In one column in one issue, I read an anecdote by a physician about how he had a colleague who always addressed his patients as "mister" or "miss". When asked one day why he did that, he replied that he never addressed his patients on a first-name basis until they felt comfortable enough around him to use his first name.

It's been fifteen years since I read it, so I'm paraphrasing, and I might have missed his point. I had forgotten all about this for years, and I only remembered a few months ago, after corresponding with someone through email. I was addressing the president of a club at school, and I had never met her before so I addressed her in every email as "Ms. Dunn". I hardly ever use "miss" or "mister" now that I'm out of high school, so it felt out of place enough to jump-start my memory.

I think that's perfect. I want to start addressing all patients on formal terms until I've earned their respect, until they feel comfortable around me (although obviously, I don't have one so they never need to refer to me with an honorific). In fact, I would do this specifically so that one day I would transition to using their first names.
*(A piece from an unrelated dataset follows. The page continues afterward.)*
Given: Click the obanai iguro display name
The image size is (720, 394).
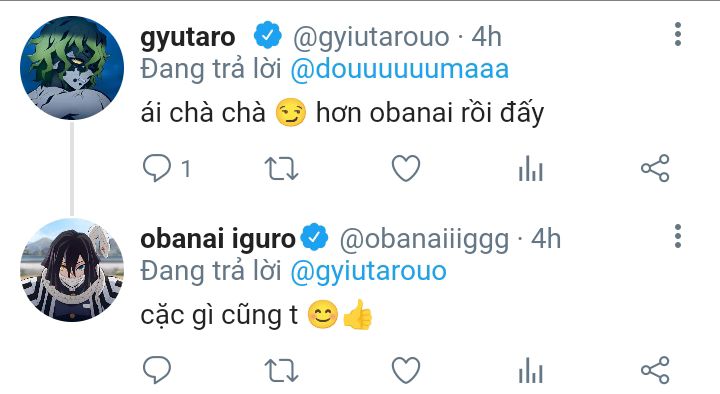Looking at the screenshot, I should click(x=218, y=240).
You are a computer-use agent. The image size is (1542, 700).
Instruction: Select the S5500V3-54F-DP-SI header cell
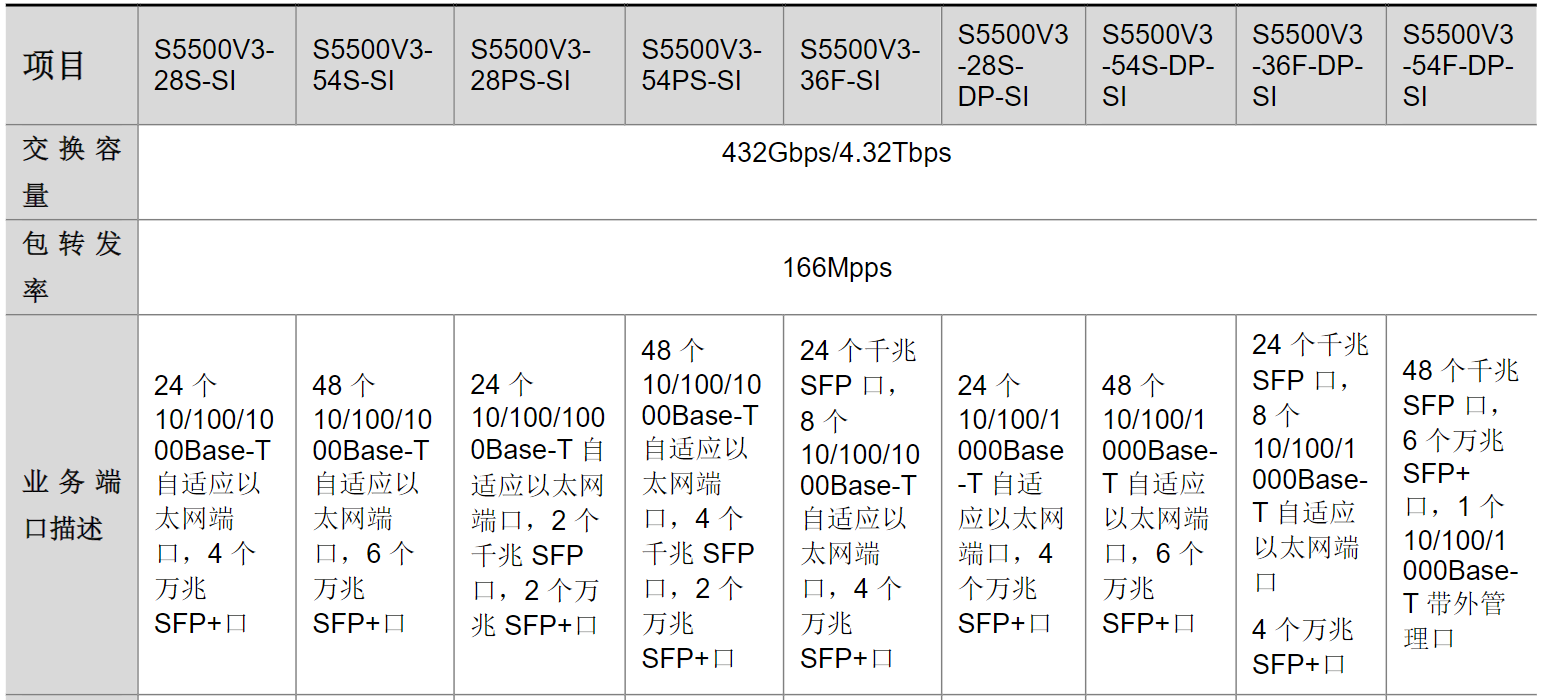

On the other hand, I don't know if I would even get my point across to most (when was the last time I had been addressed formally? (when was the last time I addressed anyone formally who I didn't have to? (answer: never))), or merely sound rigid and formal. I really have no idea, so I should just try it. When I'm in the practice lab, or when I'm discussing a case study, I'm handling information about an imaginary patient, but in real life, the information I'm given is really very private; it's too easy to use someone's first name especially when I am given so much information about them. It'll be a good exercise to intentionally not do this in practice.

Monday, 14 November 2011

Testing

Etrian Odyssey 1's guild was a pleasant, homey sort of common hall (furniture, bookcase, drapes) hosted by a adventurer-rogue, which I like, while Etrian Odyssey 2's guild is a large, airy, bluish hall operated by a fully-suited and faceless guard.